> Extracted records:

◇ ◇ ◇ ◇ ◇ ◇ ◇

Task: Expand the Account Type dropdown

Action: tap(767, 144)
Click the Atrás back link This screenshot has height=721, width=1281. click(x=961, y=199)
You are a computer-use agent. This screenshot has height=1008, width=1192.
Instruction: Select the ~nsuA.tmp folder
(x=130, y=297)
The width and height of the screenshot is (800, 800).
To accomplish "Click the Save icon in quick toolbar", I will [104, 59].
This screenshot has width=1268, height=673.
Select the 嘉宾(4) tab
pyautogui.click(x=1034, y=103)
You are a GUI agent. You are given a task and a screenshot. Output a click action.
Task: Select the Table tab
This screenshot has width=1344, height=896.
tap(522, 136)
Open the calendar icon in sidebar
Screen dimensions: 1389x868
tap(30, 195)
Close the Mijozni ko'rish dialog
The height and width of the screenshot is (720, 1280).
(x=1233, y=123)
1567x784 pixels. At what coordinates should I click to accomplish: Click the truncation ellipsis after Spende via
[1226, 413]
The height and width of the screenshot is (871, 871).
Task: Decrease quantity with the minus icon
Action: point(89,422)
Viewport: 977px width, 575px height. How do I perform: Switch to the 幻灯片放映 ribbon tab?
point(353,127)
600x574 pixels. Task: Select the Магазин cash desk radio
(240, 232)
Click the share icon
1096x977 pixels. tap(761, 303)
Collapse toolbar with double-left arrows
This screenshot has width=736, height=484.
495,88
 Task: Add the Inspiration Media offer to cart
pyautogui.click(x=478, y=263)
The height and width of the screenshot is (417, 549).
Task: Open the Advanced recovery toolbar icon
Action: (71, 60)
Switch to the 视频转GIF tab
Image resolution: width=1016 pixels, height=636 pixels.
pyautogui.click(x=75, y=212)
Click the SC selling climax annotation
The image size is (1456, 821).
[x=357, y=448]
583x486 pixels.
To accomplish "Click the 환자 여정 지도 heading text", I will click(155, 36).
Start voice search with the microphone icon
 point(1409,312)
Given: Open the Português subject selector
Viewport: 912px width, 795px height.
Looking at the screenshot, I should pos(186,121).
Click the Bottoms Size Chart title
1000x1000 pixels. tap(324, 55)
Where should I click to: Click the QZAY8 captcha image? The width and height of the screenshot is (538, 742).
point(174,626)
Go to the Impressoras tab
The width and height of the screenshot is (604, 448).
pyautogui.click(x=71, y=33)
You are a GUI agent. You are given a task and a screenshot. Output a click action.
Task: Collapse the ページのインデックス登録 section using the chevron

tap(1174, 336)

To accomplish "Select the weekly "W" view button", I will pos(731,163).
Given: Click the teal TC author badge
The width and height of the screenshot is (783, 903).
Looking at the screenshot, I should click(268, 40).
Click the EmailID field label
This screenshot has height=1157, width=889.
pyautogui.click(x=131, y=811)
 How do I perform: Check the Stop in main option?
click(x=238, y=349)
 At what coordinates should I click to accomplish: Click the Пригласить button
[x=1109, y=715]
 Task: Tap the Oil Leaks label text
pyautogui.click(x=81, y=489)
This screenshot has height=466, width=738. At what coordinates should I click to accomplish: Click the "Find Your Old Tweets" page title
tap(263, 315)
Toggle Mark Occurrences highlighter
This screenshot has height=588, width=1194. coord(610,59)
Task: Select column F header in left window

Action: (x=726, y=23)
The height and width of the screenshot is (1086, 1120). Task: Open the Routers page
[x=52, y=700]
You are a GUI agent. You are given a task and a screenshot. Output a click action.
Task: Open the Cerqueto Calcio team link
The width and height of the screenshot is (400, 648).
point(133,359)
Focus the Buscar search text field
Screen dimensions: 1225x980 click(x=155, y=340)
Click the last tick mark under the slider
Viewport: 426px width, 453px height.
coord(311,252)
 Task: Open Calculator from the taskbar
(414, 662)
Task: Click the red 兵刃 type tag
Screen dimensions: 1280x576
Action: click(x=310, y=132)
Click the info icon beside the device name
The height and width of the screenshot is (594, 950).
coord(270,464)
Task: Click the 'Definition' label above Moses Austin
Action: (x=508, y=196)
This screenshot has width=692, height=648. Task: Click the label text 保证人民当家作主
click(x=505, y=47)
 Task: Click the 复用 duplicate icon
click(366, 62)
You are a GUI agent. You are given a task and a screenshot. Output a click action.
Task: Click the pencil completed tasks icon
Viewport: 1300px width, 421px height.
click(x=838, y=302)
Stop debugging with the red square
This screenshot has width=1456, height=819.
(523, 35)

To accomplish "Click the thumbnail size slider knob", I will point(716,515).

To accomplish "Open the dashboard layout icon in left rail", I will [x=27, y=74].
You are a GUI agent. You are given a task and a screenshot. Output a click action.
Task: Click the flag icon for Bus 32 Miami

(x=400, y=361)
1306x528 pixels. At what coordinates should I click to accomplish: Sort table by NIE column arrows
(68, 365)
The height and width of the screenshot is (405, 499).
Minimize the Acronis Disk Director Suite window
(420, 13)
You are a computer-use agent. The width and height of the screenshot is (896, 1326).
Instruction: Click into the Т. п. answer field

◇ ◇ ◇ ◇ ◇ ◇ ◇

> Your goal: Copy the whole listing once more, exactly.

> Task solution:
Task: Expand the Account Type dropdown

Action: tap(767, 144)
Click the Atrás back link This screenshot has height=721, width=1281. click(x=961, y=199)
You are a computer-use agent. This screenshot has height=1008, width=1192.
Instruction: Select the ~nsuA.tmp folder
(x=130, y=297)
The width and height of the screenshot is (800, 800).
To accomplish "Click the Save icon in quick toolbar", I will [104, 59].
This screenshot has width=1268, height=673.
Select the 嘉宾(4) tab
pyautogui.click(x=1034, y=103)
You are a GUI agent. You are given a task and a screenshot. Output a click action.
Task: Select the Table tab
This screenshot has width=1344, height=896.
tap(522, 136)
Open the calendar icon in sidebar
Screen dimensions: 1389x868
tap(30, 195)
Close the Mijozni ko'rish dialog
The height and width of the screenshot is (720, 1280).
(x=1233, y=123)
1567x784 pixels. At what coordinates should I click to accomplish: Click the truncation ellipsis after Spende via
[1226, 413]
The height and width of the screenshot is (871, 871).
Task: Decrease quantity with the minus icon
Action: point(89,422)
Viewport: 977px width, 575px height. How do I perform: Switch to the 幻灯片放映 ribbon tab?
point(353,127)
600x574 pixels. Task: Select the Магазин cash desk radio
(240, 232)
Click the share icon
1096x977 pixels. tap(761, 303)
Collapse toolbar with double-left arrows
This screenshot has width=736, height=484.
495,88
 Task: Add the Inspiration Media offer to cart
pyautogui.click(x=478, y=263)
The height and width of the screenshot is (417, 549).
Task: Open the Advanced recovery toolbar icon
Action: (71, 60)
Switch to the 视频转GIF tab
Image resolution: width=1016 pixels, height=636 pixels.
pyautogui.click(x=75, y=212)
Click the SC selling climax annotation
The image size is (1456, 821).
[x=357, y=448]
583x486 pixels.
To accomplish "Click the 환자 여정 지도 heading text", I will click(155, 36).
Start voice search with the microphone icon
 point(1409,312)
Given: Open the Português subject selector
Viewport: 912px width, 795px height.
Looking at the screenshot, I should pos(186,121).
Click the Bottoms Size Chart title
1000x1000 pixels. tap(324, 55)
Where should I click to: Click the QZAY8 captcha image? The width and height of the screenshot is (538, 742).
point(174,626)
Go to the Impressoras tab
The width and height of the screenshot is (604, 448).
pyautogui.click(x=71, y=33)
You are a GUI agent. You are given a task and a screenshot. Output a click action.
Task: Collapse the ページのインデックス登録 section using the chevron

tap(1174, 336)

To accomplish "Select the weekly "W" view button", I will pos(731,163).
Given: Click the teal TC author badge
The width and height of the screenshot is (783, 903).
Looking at the screenshot, I should click(268, 40).
Click the EmailID field label
This screenshot has height=1157, width=889.
pyautogui.click(x=131, y=811)
 How do I perform: Check the Stop in main option?
click(x=238, y=349)
 At what coordinates should I click to accomplish: Click the Пригласить button
[x=1109, y=715]
 Task: Tap the Oil Leaks label text
pyautogui.click(x=81, y=489)
This screenshot has height=466, width=738. At what coordinates should I click to accomplish: Click the "Find Your Old Tweets" page title
tap(263, 315)
Toggle Mark Occurrences highlighter
This screenshot has height=588, width=1194. coord(610,59)
Task: Select column F header in left window

Action: (x=726, y=23)
The height and width of the screenshot is (1086, 1120). Task: Open the Routers page
[x=52, y=700]
You are a GUI agent. You are given a task and a screenshot. Output a click action.
Task: Open the Cerqueto Calcio team link
The width and height of the screenshot is (400, 648).
point(133,359)
Focus the Buscar search text field
Screen dimensions: 1225x980 click(x=155, y=340)
Click the last tick mark under the slider
Viewport: 426px width, 453px height.
coord(311,252)
 Task: Open Calculator from the taskbar
(414, 662)
Task: Click the red 兵刃 type tag
Screen dimensions: 1280x576
Action: click(x=310, y=132)
Click the info icon beside the device name
The height and width of the screenshot is (594, 950).
coord(270,464)
Task: Click the 'Definition' label above Moses Austin
Action: (x=508, y=196)
This screenshot has width=692, height=648. Task: Click the label text 保证人民当家作主
click(x=505, y=47)
 Task: Click the 复用 duplicate icon
click(366, 62)
You are a GUI agent. You are given a task and a screenshot. Output a click action.
Task: Click the pencil completed tasks icon
Viewport: 1300px width, 421px height.
click(x=838, y=302)
Stop debugging with the red square
This screenshot has width=1456, height=819.
(523, 35)

To accomplish "Click the thumbnail size slider knob", I will point(716,515).

To accomplish "Open the dashboard layout icon in left rail", I will [x=27, y=74].
You are a GUI agent. You are given a task and a screenshot. Output a click action.
Task: Click the flag icon for Bus 32 Miami

(x=400, y=361)
1306x528 pixels. At what coordinates should I click to accomplish: Sort table by NIE column arrows
(68, 365)
The height and width of the screenshot is (405, 499).
Minimize the Acronis Disk Director Suite window
(420, 13)
You are a computer-use agent. The width and height of the screenshot is (896, 1326).
Instruction: Click into the Т. п. answer field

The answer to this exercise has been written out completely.